Sunni Bennett started playing volleyball early in life by Georgia's standards.
Sunni Bennett was selected as Greenbrier's 2004 volleyball player of the year. She began playing two years before any of her Lady Wolfpack teammates. As a setter, she is more of an asset to the team than she gets credit for, according to her coach, Debbie Born. She has played on a junior Olympics team similar to the new Augusta Juniors team. Bennett has led her team to three consecutive regular season region titles. She is looking to play college volleyball for either Augusta State, Valdosta State or Barton.
Photo by Jim Blaylock
Georgia doesn't have a middle school volleyball program, but Bennett began honing her skills as a seventh-grader in Texas.

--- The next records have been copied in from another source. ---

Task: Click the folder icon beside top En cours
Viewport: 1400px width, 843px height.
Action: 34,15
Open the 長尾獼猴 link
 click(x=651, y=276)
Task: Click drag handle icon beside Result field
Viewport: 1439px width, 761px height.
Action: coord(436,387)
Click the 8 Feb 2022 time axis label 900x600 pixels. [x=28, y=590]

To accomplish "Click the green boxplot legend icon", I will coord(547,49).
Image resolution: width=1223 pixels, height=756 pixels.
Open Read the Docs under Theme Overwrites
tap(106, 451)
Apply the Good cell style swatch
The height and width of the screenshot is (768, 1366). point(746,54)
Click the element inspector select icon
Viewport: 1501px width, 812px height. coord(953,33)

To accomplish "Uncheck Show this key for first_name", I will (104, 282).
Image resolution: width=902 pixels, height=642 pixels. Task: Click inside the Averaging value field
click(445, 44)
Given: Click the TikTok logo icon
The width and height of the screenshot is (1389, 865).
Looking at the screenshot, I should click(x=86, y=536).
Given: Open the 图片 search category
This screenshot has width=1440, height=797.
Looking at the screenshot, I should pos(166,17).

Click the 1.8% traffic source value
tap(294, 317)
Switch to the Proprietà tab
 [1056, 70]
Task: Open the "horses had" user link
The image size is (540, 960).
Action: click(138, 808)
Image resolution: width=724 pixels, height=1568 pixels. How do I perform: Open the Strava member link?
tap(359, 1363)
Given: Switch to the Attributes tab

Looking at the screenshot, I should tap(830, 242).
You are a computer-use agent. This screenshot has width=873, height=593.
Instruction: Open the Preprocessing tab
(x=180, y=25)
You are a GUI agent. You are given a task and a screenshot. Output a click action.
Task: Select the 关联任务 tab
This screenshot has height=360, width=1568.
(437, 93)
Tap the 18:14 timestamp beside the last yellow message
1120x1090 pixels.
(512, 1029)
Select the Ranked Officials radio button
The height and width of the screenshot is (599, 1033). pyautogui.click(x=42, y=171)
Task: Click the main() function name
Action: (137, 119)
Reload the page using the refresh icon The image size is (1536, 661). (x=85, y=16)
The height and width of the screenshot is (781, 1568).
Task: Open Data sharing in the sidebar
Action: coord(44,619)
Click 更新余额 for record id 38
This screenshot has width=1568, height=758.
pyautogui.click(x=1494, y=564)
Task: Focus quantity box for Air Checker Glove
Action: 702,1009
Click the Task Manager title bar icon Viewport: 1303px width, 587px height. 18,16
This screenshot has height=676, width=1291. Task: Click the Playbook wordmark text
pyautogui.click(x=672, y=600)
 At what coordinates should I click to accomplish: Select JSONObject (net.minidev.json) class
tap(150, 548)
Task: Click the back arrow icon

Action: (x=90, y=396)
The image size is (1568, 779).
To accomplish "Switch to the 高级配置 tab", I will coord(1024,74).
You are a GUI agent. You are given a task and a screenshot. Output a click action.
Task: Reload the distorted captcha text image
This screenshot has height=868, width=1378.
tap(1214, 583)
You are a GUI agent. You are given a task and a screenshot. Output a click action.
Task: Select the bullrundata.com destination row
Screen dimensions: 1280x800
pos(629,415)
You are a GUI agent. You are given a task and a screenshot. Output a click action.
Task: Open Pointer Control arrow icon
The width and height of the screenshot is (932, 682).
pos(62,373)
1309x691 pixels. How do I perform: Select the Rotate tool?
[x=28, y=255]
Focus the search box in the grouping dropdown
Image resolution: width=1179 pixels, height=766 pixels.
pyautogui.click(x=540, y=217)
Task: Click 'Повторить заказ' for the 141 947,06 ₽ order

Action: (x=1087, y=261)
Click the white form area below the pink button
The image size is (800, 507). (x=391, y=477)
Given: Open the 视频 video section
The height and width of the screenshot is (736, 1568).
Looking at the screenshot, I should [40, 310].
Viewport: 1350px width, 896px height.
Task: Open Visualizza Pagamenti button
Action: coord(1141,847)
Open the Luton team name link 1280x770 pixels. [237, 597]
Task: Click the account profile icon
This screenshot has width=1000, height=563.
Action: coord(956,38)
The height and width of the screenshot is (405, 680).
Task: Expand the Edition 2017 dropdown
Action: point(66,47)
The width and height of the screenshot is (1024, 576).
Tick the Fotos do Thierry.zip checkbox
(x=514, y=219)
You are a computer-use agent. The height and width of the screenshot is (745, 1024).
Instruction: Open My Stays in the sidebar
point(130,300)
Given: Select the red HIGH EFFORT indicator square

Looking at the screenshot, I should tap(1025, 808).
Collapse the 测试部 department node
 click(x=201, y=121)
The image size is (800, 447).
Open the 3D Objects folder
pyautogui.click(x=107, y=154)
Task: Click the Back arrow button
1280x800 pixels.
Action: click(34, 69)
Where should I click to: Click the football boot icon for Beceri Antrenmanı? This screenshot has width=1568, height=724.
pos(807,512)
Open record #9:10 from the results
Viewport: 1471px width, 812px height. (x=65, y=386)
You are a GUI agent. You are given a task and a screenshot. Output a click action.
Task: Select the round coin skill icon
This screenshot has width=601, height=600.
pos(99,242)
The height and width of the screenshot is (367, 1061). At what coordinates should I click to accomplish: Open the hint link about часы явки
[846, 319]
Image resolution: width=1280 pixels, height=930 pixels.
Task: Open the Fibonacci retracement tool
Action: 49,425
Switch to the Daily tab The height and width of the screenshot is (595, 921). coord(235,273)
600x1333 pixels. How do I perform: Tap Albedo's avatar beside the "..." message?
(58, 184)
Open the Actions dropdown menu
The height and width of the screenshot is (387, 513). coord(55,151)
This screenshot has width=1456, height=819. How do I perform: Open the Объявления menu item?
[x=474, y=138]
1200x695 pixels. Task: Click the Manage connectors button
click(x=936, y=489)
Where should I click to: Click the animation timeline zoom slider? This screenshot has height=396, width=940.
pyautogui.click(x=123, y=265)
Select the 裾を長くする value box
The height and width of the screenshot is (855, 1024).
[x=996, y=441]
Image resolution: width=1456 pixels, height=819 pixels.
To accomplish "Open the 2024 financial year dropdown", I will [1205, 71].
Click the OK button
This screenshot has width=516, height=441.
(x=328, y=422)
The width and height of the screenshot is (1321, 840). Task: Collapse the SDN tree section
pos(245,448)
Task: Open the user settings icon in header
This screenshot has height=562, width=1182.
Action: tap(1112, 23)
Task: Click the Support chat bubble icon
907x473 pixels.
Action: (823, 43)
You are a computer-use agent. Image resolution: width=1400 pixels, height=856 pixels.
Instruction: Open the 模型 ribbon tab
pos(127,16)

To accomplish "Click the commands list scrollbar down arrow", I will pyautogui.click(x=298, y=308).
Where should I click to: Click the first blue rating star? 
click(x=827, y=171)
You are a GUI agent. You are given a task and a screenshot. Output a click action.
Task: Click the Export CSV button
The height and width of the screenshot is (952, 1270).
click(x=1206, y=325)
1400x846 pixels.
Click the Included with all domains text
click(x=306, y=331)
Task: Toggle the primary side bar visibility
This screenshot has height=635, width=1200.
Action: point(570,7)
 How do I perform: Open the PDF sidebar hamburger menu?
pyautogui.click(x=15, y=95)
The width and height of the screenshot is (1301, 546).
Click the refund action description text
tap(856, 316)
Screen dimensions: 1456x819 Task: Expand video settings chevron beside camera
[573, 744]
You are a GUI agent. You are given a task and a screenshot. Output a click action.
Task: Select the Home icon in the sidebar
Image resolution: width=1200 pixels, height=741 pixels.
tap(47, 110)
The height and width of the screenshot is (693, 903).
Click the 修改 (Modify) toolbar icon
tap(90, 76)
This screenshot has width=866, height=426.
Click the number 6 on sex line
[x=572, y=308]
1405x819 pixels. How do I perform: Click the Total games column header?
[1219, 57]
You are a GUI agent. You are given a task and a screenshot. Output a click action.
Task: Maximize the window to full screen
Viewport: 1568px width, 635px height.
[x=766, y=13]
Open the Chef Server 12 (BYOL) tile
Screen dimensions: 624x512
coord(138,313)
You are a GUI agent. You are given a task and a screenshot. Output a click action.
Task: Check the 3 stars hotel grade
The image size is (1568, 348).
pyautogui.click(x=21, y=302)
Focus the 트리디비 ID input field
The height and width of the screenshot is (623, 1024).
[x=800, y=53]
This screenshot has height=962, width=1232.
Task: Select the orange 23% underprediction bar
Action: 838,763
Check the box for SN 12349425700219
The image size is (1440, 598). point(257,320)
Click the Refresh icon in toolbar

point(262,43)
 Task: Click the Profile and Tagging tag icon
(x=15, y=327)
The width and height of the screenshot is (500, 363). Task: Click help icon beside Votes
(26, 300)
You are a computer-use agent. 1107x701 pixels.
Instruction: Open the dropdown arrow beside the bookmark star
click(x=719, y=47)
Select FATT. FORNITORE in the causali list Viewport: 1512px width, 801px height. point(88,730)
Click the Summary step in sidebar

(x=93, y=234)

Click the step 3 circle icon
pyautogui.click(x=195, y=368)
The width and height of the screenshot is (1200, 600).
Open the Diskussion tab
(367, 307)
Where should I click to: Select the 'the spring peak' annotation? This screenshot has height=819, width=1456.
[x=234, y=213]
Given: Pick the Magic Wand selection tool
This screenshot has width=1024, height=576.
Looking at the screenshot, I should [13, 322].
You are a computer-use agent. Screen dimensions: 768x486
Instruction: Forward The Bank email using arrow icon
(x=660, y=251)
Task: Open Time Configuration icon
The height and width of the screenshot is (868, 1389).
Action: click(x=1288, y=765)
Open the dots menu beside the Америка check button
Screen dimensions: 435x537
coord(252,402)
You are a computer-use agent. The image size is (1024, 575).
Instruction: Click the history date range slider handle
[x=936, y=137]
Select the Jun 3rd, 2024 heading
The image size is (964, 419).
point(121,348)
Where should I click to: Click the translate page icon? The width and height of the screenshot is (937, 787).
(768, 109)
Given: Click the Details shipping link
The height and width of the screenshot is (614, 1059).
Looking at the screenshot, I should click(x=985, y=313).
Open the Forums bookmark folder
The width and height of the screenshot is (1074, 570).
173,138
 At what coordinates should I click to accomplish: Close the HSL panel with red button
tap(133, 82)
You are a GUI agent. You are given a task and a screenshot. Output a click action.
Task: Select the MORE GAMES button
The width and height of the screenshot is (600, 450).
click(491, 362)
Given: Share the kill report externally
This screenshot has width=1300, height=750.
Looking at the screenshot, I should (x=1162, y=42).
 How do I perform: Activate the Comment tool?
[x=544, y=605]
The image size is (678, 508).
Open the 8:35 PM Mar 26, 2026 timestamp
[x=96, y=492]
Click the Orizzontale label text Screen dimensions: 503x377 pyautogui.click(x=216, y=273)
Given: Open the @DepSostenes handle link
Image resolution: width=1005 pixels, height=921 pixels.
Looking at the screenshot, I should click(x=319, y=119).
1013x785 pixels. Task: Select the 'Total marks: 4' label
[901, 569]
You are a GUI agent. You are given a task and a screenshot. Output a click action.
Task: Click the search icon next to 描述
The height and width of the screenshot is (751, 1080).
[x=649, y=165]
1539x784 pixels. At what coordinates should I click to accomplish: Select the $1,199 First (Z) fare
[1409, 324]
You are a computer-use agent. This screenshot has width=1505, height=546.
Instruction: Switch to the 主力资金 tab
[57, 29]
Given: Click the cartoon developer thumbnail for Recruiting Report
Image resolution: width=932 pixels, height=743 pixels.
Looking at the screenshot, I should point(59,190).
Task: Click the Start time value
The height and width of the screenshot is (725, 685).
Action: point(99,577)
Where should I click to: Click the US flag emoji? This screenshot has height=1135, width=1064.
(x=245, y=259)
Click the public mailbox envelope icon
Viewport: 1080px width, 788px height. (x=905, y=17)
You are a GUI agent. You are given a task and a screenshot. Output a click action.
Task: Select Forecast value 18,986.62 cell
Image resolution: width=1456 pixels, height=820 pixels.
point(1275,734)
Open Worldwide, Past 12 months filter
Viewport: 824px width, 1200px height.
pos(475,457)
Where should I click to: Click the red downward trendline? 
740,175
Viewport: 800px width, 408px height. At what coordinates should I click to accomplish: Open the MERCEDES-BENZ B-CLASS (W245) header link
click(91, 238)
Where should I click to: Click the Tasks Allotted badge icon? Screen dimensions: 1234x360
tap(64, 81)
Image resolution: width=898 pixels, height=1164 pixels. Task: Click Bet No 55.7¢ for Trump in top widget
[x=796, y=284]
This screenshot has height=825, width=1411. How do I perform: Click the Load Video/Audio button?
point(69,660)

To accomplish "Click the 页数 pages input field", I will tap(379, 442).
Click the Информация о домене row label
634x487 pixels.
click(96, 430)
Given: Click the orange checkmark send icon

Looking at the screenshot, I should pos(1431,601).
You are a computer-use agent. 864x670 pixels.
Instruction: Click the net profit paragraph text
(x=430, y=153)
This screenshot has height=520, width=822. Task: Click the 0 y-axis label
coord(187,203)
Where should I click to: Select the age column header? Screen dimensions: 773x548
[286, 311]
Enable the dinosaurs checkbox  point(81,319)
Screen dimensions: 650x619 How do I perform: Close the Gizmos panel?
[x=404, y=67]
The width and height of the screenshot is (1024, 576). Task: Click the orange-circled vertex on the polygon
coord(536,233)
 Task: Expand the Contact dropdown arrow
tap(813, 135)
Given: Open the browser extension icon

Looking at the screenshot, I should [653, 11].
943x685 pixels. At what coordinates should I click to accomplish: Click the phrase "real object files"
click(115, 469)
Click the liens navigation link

When she began her freshman season at Greenbrier, Bennett already had at least two years' experience on her classmates.
"Oh, it helped a tremendous amount by playing earlier than other girls," Bennett said. "I started to grasp the game, and I think I sort of had a leg up on some girls."
It helped that she played in a junior Olympic program much like the emerging Augusta Juniors team.
"It just helped me become a smarter player," Bennett said. "It gave me an edge."
The experience and intelligence has made her a leader on a Greenbrier team that won three straight regular season region titles.
Greenbrier coach Debbie Born says Bennett, the 2004 Columbia County News-Times Volleyball Player of the Year, is one of the smartest players she has ever coached.
"She is such an intelligent player," Born says. "She uses her head and it makes her teammates better. Intelligence is a key component for a setter."
Bennett has been a leader on the floor for the Lady Wolfpack as the point guard of the Greenbrier team.
"Setters don't get much credit," Bennett said, agreeing with the point guard comparison. "We do a lot, but the credit usually goes to the person who gets the kill."
As a varsity player, Bennett's leadership has taken the Wolfpack into the playoffs three straight seasons in a sport largely dominated by private schools.
"It is like when we played schools" that weren't very good, she said. "They had a mental disadvantage and were scared of us. It is the same when we play a private school. They know where our weaknesses are and they hit it there."
Bennett says with the Juniors program, Columbia County can be competitive with private schools in time.
Until then county coaches can only hope to have a player that leads like Bennett.
"Coach Born has always told me to be a leader," Bennett said. "She wants the senior girls to lead more and set a good example."
Her leadership will allow Bennett to play volleyball in college, with Augusta State, Valdosta State and Barton as the leading candidates for her services.
"I just want to keep playing the sport I love," she said.